Speculation arising about Melissen’s safety being in jeopardy was eliminated by an in-depth article in Villamedia on monday about his collision with PKK’s Syrian branch and US special forces.

Melissen explained he drove past Raqqa’s Black Stadium filming, when he was pulled over by US soldiers in terrorist group YPG uniforms yelling ‘Don’t film, stop filming’. Melissen was shortly pulled over by armed US soldiers who demanded that the footage would be deleted. Later that evening Melissen was in the stadium where a large ceremony would take place, when a woman from a ‘media team’ spotted Melissen and asked if he was the person responsible for the tweet. She said the journalist must return to Kobane because he called them terrorists. After explaining terrorists weren’t his words, he could participate in the ceremony as a journalist. Melissen said he had deleted his tweets, because he wanted to replace it with an explanatory story, to clarify what had happened.
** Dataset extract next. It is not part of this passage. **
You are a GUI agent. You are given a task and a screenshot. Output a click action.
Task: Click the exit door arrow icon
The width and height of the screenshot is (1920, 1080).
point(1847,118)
Partly because he didn’t want to jeopardise the safety of people he worked with on the ground after he would leave Raqqa, which has changed hands from terrorist group DAESH to terrorist group PKK.

Despite objections from Turkey against American cooperation with the terrorist organization PKK, US has sent over 3.000 truckloads of heavy weaponry to PKK’s Syrian wing YPG. Without a clear plan for disarmament some of the weapons end up being used in Turkey by the PKK, which is responsible for over 40.000 deaths since the terrorist group emerged.

PKK uses human trafficking and drug trafficking in Europe to finance its activities and rules with an iron fist over the Kurdish diaspora in the west, where extorting contributions under threat are common. Western journalists are known to have a blind spot for terrorist group PKK and its Syrian branch, partly because the PKK-YPG is being used by the Americans as expendable infantry to achieve geopolitical goals for the US.